Палийчук как бы невзначай плеснул на Шкурумеляка водой из ведра, тот отскочил от котлована, обиженно вытащил из кармана размокшую газету.
— Испортил мне все чтение. Тоже… культура!
— А настроение портить — это культура? — смеется Шугай.
— Настроение денег не стоит, — отрезал старик.
— Ганна, бегом за водкой! — неутомимо вычерпывая воду, крикнул Палийчук.
— Сколько взять?
— Сколько донесешь!
— Для этого электричества, Ганна, и спиртозавода не хватит, — покачивает головой Шкурумеляк. — Не натаскать тебе, Ганна, водки.
— Так помогите, — ласково улыбнулась женщина.
— Помочь? — задумался старик. — Тебе — пожалуй. Я и на выборах за тебя, а не за Илька голосовал. Вот он и обливает меня водой…
Вечером, при свете фонарей, у котлована, уже обшитого просмоленными бревнами, гуцулы выпивают по чарке.
— Через две недели, Микола, будет у нас электричество. Ровно через две недели. Приезжай тогда, — хвастается Палийчук другу.
— Приеду, Илько. Осмотрю все твое хозяйство.
— Хозяйство у нас и впрямь справное, — замечает Шкурумеляк, подходя. — Трудодни так и звенят. Только на что же их в это электричество загонять? Ты, Илько, сердись не сердись, а я правду говорю! — и он воинственно задирает вверх клинышек своей бороды.
— Илько, не слушай моего старика: это он с пьяных глаз плетет, — вставляет Шкурумелячиха, дергая мужа за рукав.
— Поглядим, чей верх будет, — старик презрительно косится на жену и направляется к другой группе строителей, чтобы и там кинуть едкое словцо…
В работе и спорах незаметно бежали дни. Больше спорили старики, не веря, что из выдумки Палийчука что-нибудь получится. Однако и они часто наведывались на рукав Черемоша.
Дед Шкурумеляк несколько дней не ходил на электростанцию, но однажды, поругавшись со старухой, решил сорвать злость на ком-нибудь из строителей. Язык у старика был остер, об этом знало все село, и деда не задирали. Надвинув шапку на уши, разгладив пальцами непослушную бороду, которая имела привычку нацеливаться на его противников, старик воинственно засеменил к Черемошу, наперед смакуя, как он будет поговорками да насмешками колоть колхозников и начальство.
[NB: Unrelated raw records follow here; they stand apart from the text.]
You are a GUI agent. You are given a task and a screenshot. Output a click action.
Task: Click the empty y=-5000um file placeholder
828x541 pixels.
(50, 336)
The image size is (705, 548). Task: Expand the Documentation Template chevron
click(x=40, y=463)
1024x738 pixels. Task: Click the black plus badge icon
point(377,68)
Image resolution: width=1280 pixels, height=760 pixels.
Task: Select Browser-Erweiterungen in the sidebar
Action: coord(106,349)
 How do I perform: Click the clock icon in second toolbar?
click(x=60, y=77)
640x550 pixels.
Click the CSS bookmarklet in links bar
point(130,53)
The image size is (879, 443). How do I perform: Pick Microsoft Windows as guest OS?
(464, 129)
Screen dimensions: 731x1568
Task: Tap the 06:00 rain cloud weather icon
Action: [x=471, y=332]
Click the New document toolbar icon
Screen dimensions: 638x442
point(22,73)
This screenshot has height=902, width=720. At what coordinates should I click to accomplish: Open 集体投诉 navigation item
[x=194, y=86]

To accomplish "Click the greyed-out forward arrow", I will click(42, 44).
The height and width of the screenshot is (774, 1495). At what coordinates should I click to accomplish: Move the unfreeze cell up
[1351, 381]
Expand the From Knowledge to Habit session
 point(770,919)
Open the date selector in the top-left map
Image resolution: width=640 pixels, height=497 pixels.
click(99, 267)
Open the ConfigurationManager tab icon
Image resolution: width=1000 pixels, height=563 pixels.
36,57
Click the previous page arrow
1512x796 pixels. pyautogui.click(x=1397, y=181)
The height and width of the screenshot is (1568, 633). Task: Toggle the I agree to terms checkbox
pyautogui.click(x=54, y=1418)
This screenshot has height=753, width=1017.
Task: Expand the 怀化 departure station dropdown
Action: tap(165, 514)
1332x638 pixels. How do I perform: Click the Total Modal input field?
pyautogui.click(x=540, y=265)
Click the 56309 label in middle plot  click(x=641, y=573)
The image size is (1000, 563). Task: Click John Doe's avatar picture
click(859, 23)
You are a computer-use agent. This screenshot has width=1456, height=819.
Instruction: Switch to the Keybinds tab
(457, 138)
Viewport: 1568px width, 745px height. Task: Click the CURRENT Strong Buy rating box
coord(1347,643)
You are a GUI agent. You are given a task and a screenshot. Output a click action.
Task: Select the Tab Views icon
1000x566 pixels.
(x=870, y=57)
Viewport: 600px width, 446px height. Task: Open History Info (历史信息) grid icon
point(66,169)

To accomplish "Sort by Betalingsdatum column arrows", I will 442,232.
Вечерело, с лугов возвращался скот, а на месте стада уже паслись низкие туманы. И вдруг перед самой улицей Шкурумеляк растерянно замер. На столбах вдоль села радугой зажглись лампочки; в окнах вспыхнул свет, маленькая электростанция засияла красочным венком. И эти веселые огоньки смыли со старика весь воинственный пыл. Встревоженно обернувшись, он побежал домой, с грохотом отворил дверь. На шестке подслеповато мерцает плошка, перед почерневшими иконами едва теплится лампада.
— Старуха, почему же это у нас не как у людей — света нет?
— А ты разве не знаешь? — съехидничала жена. — Таким, как ты, насмешникам да придирам не провели электричество, да еще впридачу люди вас маловерами окрестили. Слыхал такое паскудное слово?